Der Staat und die Zivilisation

Die objektiv gewordene Zivilisation, gleichsam in einem Augenblick ihres Entstehungsprozesses erstarrt, ist der Staat. Er ist zunächst, so wie wir ihn vor uns sehen, nur das bewusst organisierte System von Mitteln, die möglichst gesteigerte Glücklichkeit und Lebensfähigkeit einer möglichst großen Anzahl von Menschen zu verwirklichen. Alles staatliche Leben gründet sich auf einen unbewussten Gesellschaftsvertrag, d. h. auf einer gemeinsam erschaffenen Möglichkeit, ein erträgliches Gleichgewicht zwischen einer allgemeinen Eudämonie und der dadurch bedingten Einschränkung und Entsagung des Einzelnen zu erzeugen. Diese praktisch-nützliche Natur des Staates zu leugnen und seine sittliche Natur als eine ursprüngliche behaupten zu wollen, ist ebenso töricht, als vom Staate zu verlangen, er solle Kultur-Staat *) sein.

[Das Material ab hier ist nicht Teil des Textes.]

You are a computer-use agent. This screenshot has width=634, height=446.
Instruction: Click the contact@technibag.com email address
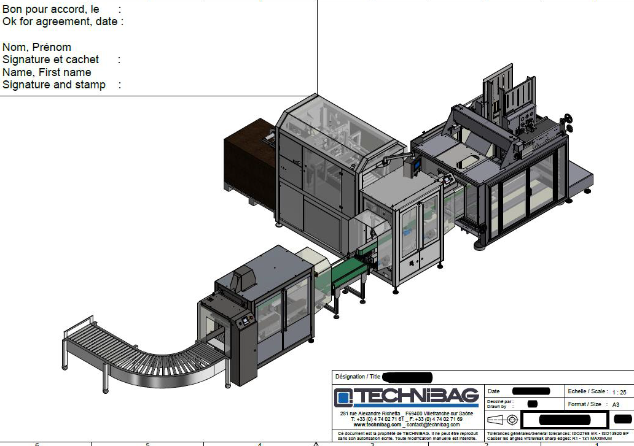434,425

*) Ich muss hier einem erst später zu erklärenden Sinn des „Kultur“-Begriffes vorgreifen, um die Stellung des Staates hinreichend zu beleuchten. Es genügt aber, dass unter Kultur hier eine höhere Beziehungsgesamtheit verstanden wird, als unter der Zivilisation. Ich kann mich um so eher auf die Berechtigung dieser jetzt noch nicht begründeten Unterscheidung berufen, als Chamberlain in seinen „Grundlagen“ weitere Kreise mit derselben vertraut gemacht hat — allerdings in etwas anderem Sinne, als wir dies zu tun gedenken. Die erste Unterscheidung zwischen Zivilisation und Kultur stammt übrigens wahrscheinlich von W. v. Humboldt, wie uns Gobineau mitgeteilt hat („Versuch über die Ungleichheit u. s. w.“ S. XXXVII. I). Es sei schließlich noch des Umstandes Erwähnung getan, dass die Kaiserin Elisabeth von Österreich, die an rein menschlicher Bedeutung die europäischen Fürstinnen ebenso überragte wie Marc Aurel die römischen Cäsaren — einen ganz ähnlichen Gedanken äußerte. Ihre Gedanken über diesen Gegenstand offenbaren eine tiefe Einsicht in die notwendige Trennung von Kultur und Zivilisation und ein wunderbares Gefühl für das entscheidende Merkmal der Kultur.
Vgl. die „Tagebuchblätter“ des Constantin Christomanos S. 81/82. 44


Das Wesen des Staates ist zunächst ausschließlich zivilisatorisch, d. h. praktisch eudämonistischer Natur, eine Tatsache, welche der in gewissem Sinne vollkommenste Staat mit bewunderungswürdiger Offenheit zugestanden hat: in der römischen Republik war die salus publica die oberste Göttin der gemeinsamen Volkheit. Wir können keine Rechtfertigung finden für die, welche dem Staat unermüdlich einen Vorwurf daraus machen, dass er nur das ist, was er folgerichtigerweise sein kann: die vollständig verwirklichte Zivilisation, die durch ausschließlich praktische Beziehungen geregelte Gesellschaftsordnung, zum Zwecke der gemeinsamen Wohlfahrt. Alles, was über diese praktischen Beziehungen hinausweist, kann niemals Sache des Staates sein, er ist nicht „nach dem Urbild der Ideenwelt geformt“ (wie Schilling meinte), weil alle ideell-geistigen Objektivationen auch den praktischen Beziehungen, wie wir noch sehen werden, entrückt sind.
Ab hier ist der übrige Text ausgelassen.